Percorrendo os setores do Palco Sunset logo após o término do show, a reportagem do Portal Hora da Notícia ouviu dez espectadores de diferentes faixas etárias e nacionalidades para mapear o impacto da apresentação.

  • A visão dos fãs menores de idade: Acompanhada pela mãe, a estudante paulista Sofia Martins, de 15 anos, expressou fascínio pela estética da cantora. "A Poppy é a prova de que garotas podem ser fofas e extremamente pesadas ao mesmo tempo. Eu acompanho os vídeos dela desde nova e ver aquele gutural saindo de alguém tão delicada é inspirador", afirmou. Já o jovem Lucas Silveira, de 16 anos, que veio de Niterói, elogiou o instrumental: "O som da banda ao vivo é muito mais pesado do que no estúdio. A transição de voz dela é surreal, parece que tem duas pessoas cantando no mesmo microfone."
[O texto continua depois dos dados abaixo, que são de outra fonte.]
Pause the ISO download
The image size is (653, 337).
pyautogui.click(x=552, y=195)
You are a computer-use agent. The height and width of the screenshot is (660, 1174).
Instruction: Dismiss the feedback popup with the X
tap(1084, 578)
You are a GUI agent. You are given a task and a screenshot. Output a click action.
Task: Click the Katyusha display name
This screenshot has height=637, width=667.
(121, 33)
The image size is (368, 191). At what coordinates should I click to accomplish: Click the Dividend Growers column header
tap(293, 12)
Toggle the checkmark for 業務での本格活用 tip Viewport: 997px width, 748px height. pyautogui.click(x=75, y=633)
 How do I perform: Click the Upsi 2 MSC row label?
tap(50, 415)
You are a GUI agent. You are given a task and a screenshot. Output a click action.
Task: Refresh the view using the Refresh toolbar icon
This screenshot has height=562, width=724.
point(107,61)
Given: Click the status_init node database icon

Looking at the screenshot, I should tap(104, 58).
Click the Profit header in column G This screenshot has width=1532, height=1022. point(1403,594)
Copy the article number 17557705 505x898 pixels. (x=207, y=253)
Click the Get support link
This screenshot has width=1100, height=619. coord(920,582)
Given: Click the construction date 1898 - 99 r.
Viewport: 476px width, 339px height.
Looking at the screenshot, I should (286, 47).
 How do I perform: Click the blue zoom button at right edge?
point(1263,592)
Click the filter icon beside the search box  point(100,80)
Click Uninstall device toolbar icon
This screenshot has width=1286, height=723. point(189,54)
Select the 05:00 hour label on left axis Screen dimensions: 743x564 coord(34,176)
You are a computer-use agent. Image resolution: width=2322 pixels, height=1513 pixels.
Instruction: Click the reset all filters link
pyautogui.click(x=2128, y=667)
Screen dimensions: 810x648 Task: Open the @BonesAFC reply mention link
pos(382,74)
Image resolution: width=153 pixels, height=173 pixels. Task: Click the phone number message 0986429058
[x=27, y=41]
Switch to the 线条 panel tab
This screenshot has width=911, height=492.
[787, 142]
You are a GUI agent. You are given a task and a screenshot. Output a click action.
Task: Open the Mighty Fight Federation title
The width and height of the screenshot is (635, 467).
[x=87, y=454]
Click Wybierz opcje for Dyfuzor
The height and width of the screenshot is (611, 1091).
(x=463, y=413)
  • O olhar internacional: O turista norte-americano Ethan Wright, de 29 anos, vindo de Seattle, destacou a energia do público brasileiro. "Já vi a Poppy nos Estados Unidos, mas o que os brasileiros fizeram na lama hoje foi inacreditável. A ideia de fazer uma 'remada viking' durante um show de metal alternativo é a coisa mais divertida que já testemunhei em um festival", comemorou. A alemã Hanna Becker, de 24 anos, ressaltou a coragem artística do projeto: "Ela desafia os puristas do metal. Muita gente do heavy metal tradicional torce o nariz para o pop, mas a Poppy prova que a mistura funciona perfeitamente em grandes palcos."

  • A experiência dos fãs veteranos e da grade: O designer carioca Bruno Mendes, de 33 anos, pontuou a oscilação do ritmo do show. "Foi uma performance visualmente incrível, mas o setlist pecou um pouco por repetir a mesma dinâmica de calmaria e explosão em quase todas as músicas. Isso deu uma esfriada no meio do show, embora o final tenha sido apoteótico", avaliou. A estudante de artes Camila Torres, de 21 anos, que enfrentou a grade desde a abertura dos portões, celebrou o encerramento: "Quando ela pediu a roda gigante antes de New Way Out, a Cidade do Rock abaixo. Ela não precisa falar muito quando a entrega vocal é tão absurda."

  • Novos convertidos pela sonoridade: O engenheiro gaúcho Gabriel Santos, de 27 anos, admitiu que não conhecia o trabalho da artista em profundidade. "Eu vim para o Palco Sunset só para guardar lugar para as próximas atrações e fui completamente surpreendido. Achei que seria um pop bobinho, mas a mina canta um metal insano. Já mudei minha opinião e vou adicionar no Spotify", revelou. A fotógrafa Larissa Mello, de 25 anos, concorda: "O contraste de luzes e pirotecnia salvou os momentos em que a plateia deu uma dispersada. Ela tem uma presença cênica hipnotizante."

  • Percepção sobre a interação: Para o universitário mineiro Matheus Oliveira, de 20 anos, faltou um pouco mais de calor humano no microfone. "Ela poderia ter citado a parceria com o Bad Omens em V.A.N., o público teria ido à loucura. Ela é muito reservada, parece que continua interpretando a boneca sem emoções no palco." Por fim, a jovem Beatriz Lima, de 17 anos, resumiu a experiência no chão molhado: "Tomar chuva, ficar sujando a roupa na lama fazendo 'remada' e depois pular num moshpit ao som de New Way Out foi a melhor experiência desse segundo dia de festival."


Balanço do Show

Abaixo, a síntese do desempenho e da dinâmica do espetáculo no Palco Sunset:

Bloco da PerformanceEstética & SonoridadeAtitude no PalcoReação Dominante da Plateia
Abertura (Have You Had Enough)Visual Pop Kawaii / Vocal delicado que evolui para o Heavy MetalEntrada teatral, uso de figurino colorido e pedestal brilhanteCuriosidade, surpresa inicial e aceitação gradual
Desenvolvimento do SetNu-Metal / Industrial / AlternativoPouca conversa no microfone, foco na execução e pirotecniaOscilação de energia, moshpits e "remada viking" na lama
Encerramento (New Way Out)Metalcore Moderno / Guturais intensosPedido explícito pela "maior rodinha do show"Catarse coletiva, grande moshpit e aprovação geral

Longe de atingir a catarse histórica proporcionada pelo Sepultura no Palco Mundo, mas consideravelmente superior ao desempenho apático de mgk, Poppy cumpriu com competência seu papel na Cidade do Rock. A cantora não apenas garantiu seu espaço na programação como também expandiu sua base de admiradores no país, provando que a estranheza e o peso continuam sendo combustíveis poderosos para o Rock in Rio.